— START Records for processing —

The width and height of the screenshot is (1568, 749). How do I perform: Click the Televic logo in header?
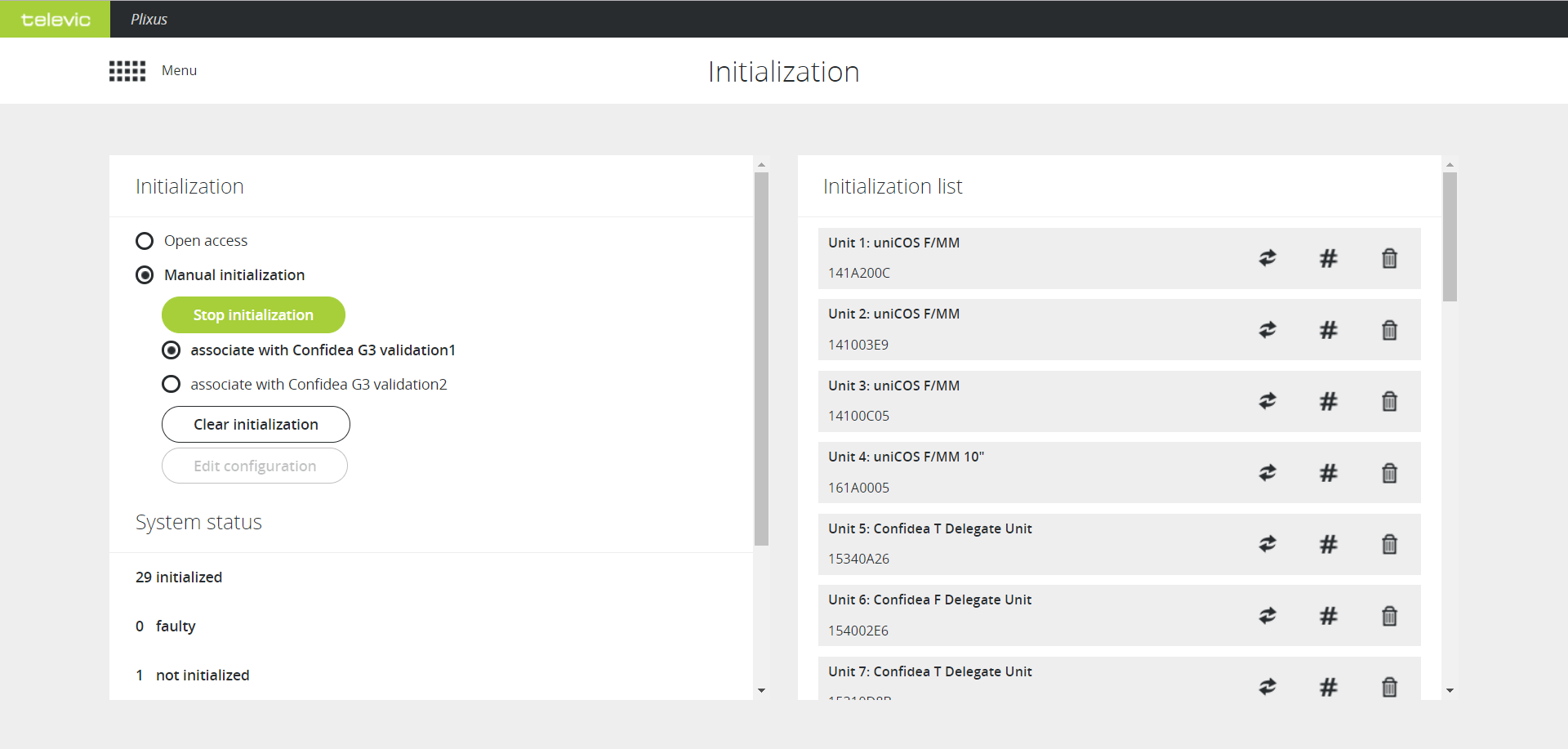click(x=55, y=20)
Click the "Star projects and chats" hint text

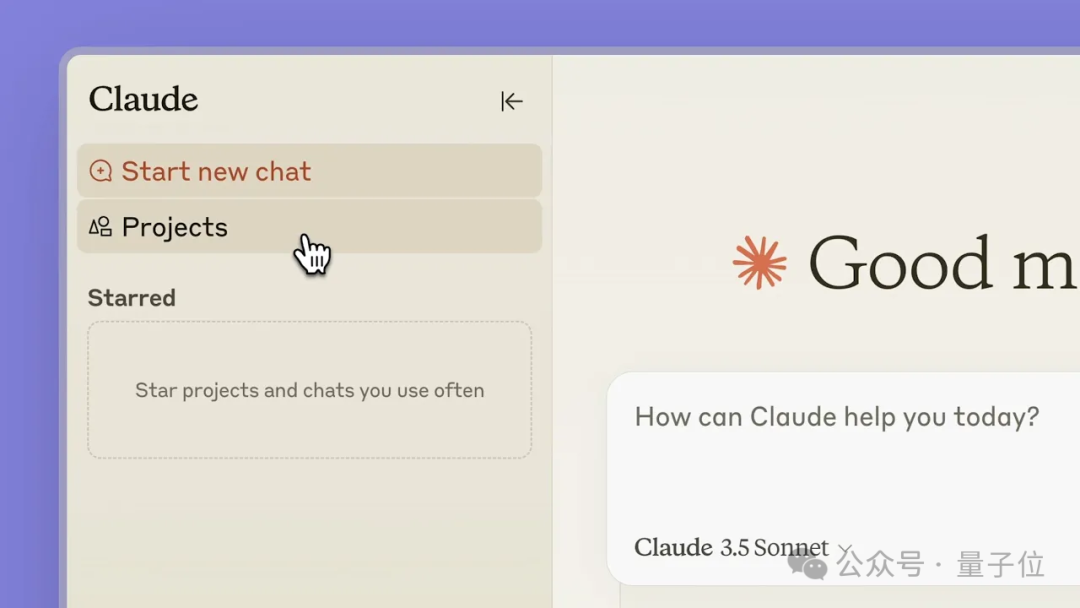coord(309,390)
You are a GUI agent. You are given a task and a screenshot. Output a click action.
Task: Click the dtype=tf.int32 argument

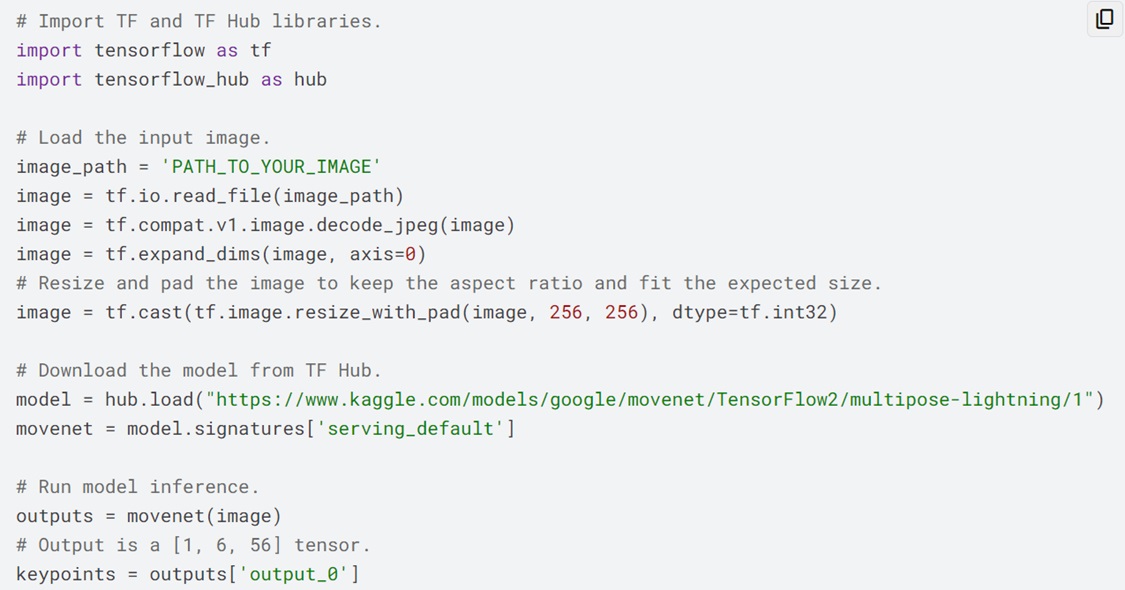click(x=749, y=312)

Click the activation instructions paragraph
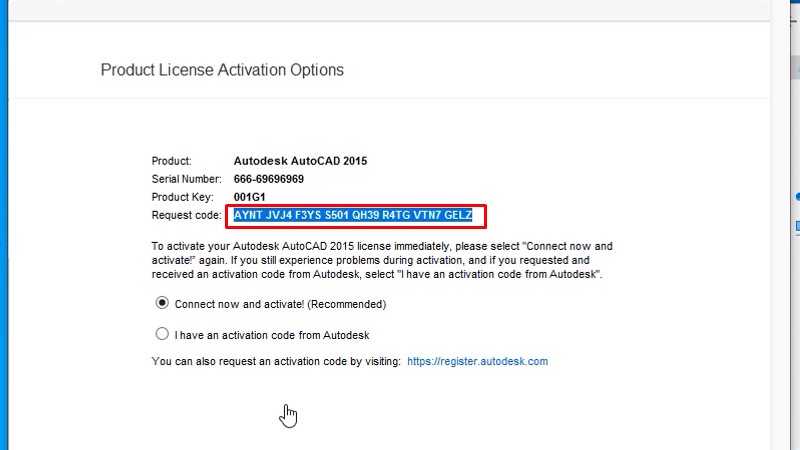pyautogui.click(x=382, y=259)

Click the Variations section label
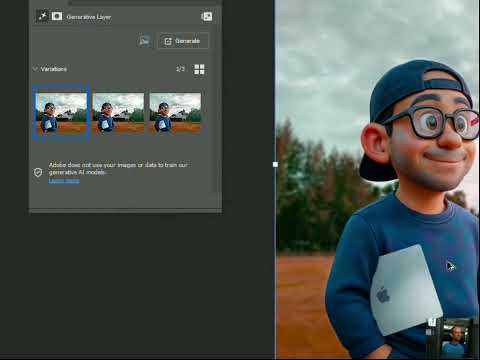click(54, 69)
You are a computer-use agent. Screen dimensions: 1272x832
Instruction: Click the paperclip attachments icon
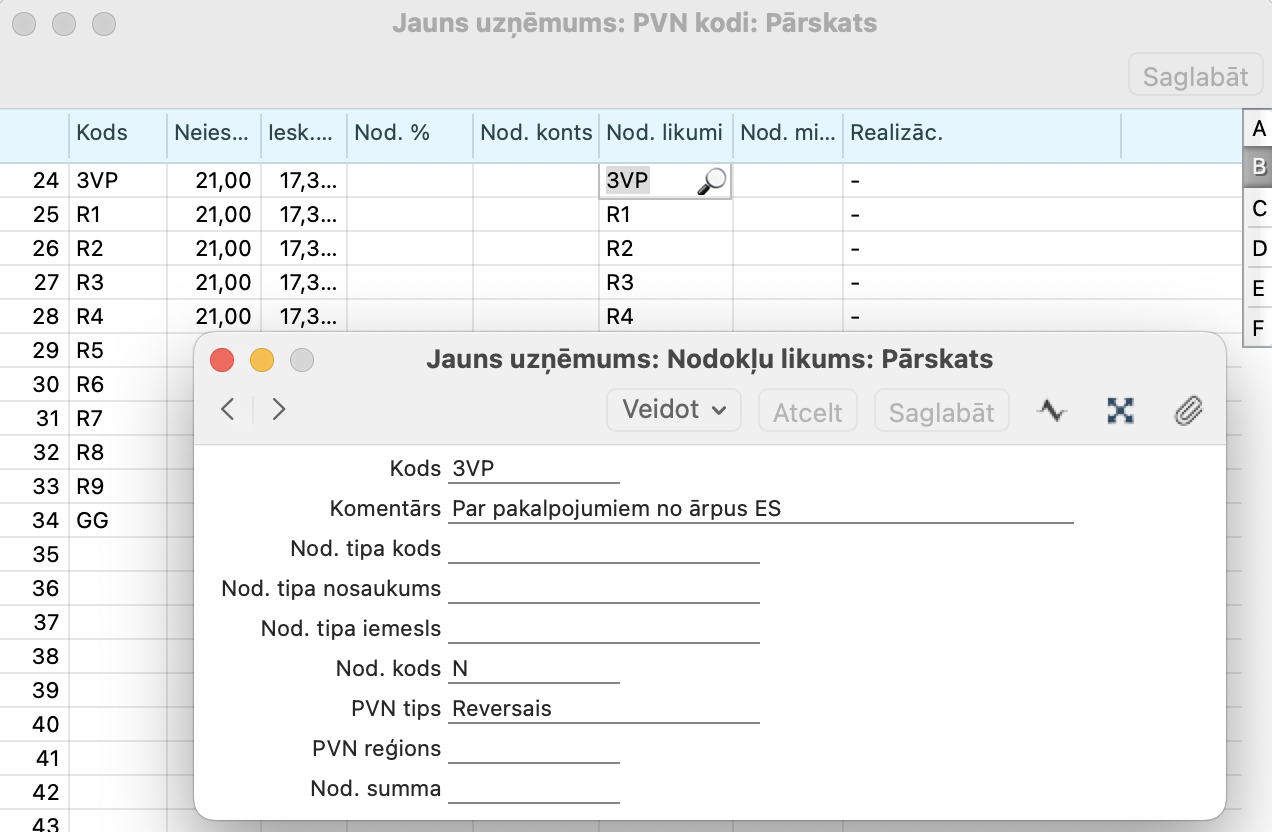[x=1187, y=410]
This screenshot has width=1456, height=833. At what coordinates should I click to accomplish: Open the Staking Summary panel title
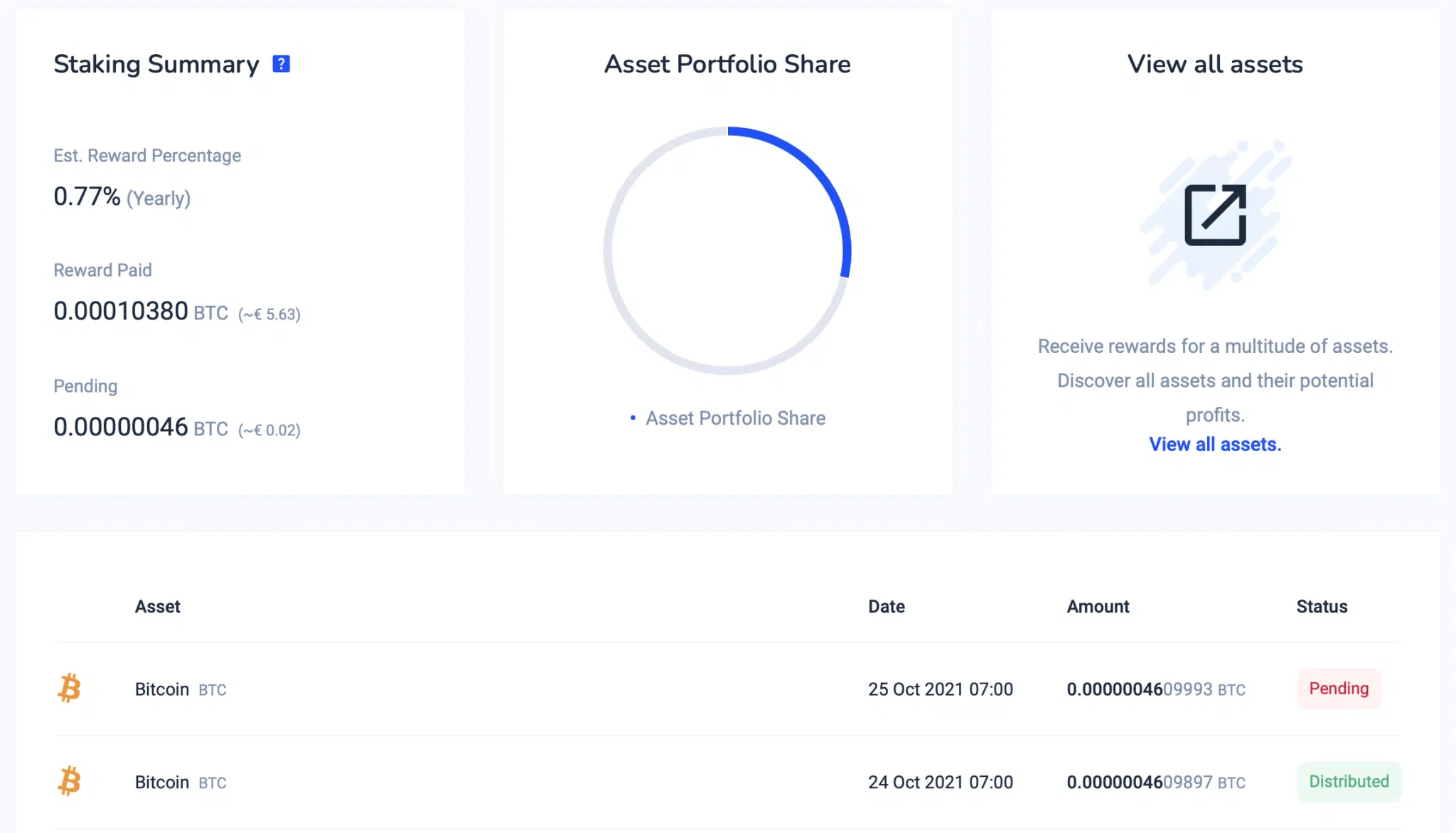point(156,63)
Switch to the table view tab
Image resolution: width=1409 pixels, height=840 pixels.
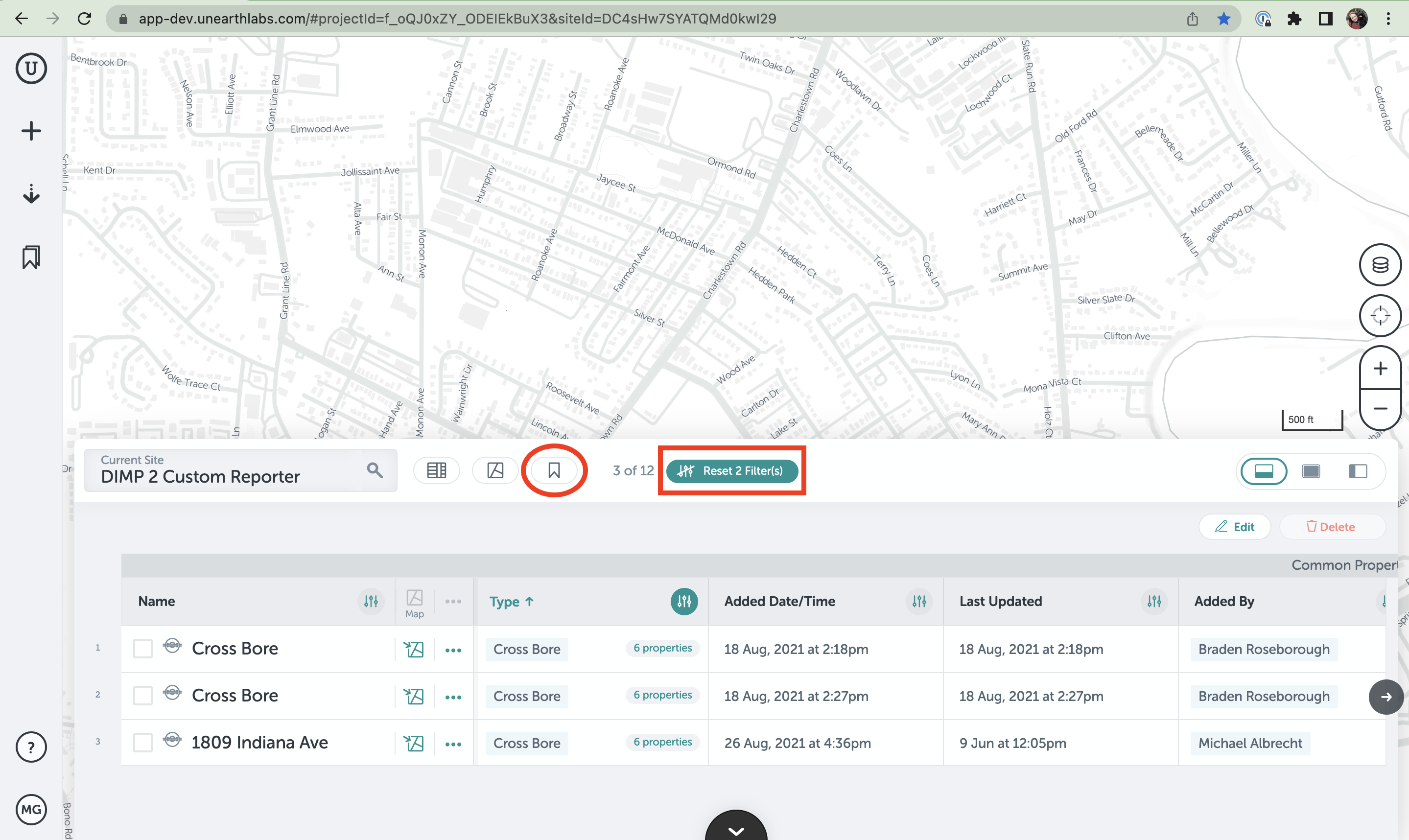[436, 470]
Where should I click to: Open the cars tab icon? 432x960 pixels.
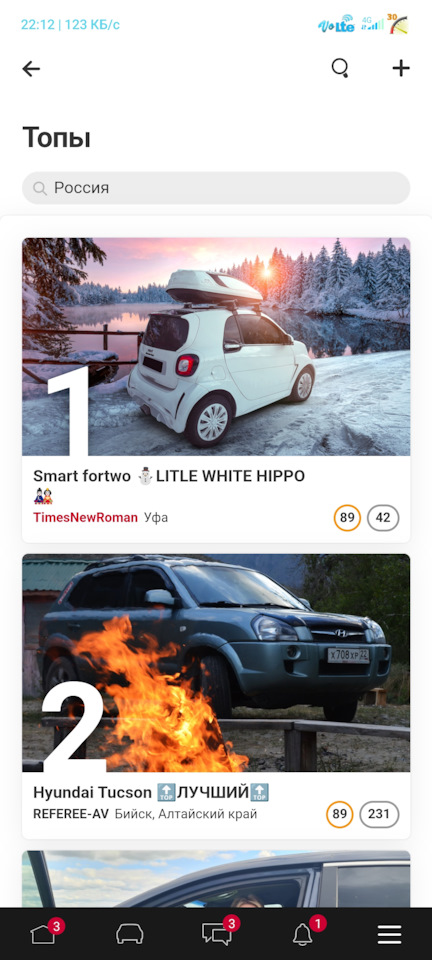[x=130, y=934]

— END Records for processing —

• **Written task**
Recast the records above as a Markdown table with the columns "Row" and "Line," numbering each line and omitting blank lines. Leave the pictures out of the answer.

• **Solution to the problem**
| Row | Line |
|---|---|
| 1 | The width and height of the screenshot is (1568, 749). How do I perform: Click the Televic logo in header? |
| 2 | click(x=55, y=20) |
| 3 | Click the "Star projects and chats" hint text |
| 4 | coord(309,390) |
| 5 | You are a GUI agent. You are given a task and a screenshot. Output a click action. |
| 6 | Task: Click the dtype=tf.int32 argument |
| 7 | click(x=749, y=312) |
| 8 | Click the activation instructions paragraph |
| 9 | pyautogui.click(x=382, y=259) |
| 10 | Click the Variations section label |
| 11 | click(54, 69) |
| 12 | You are a computer-use agent. Screen dimensions: 1272x832 |
| 13 | Instruction: Click the paperclip attachments icon |
| 14 | [x=1187, y=410] |
| 15 | This screenshot has width=1456, height=833. At what coordinates should I click to accomplish: Open the Staking Summary panel title |
| 16 | point(156,63) |
| 17 | Switch to the table view tab |
| 18 | Image resolution: width=1409 pixels, height=840 pixels. |
| 19 | [436, 470] |
| 20 | Where should I click to: Open the cars tab icon? 432x960 pixels. |
| 21 | [x=130, y=934] |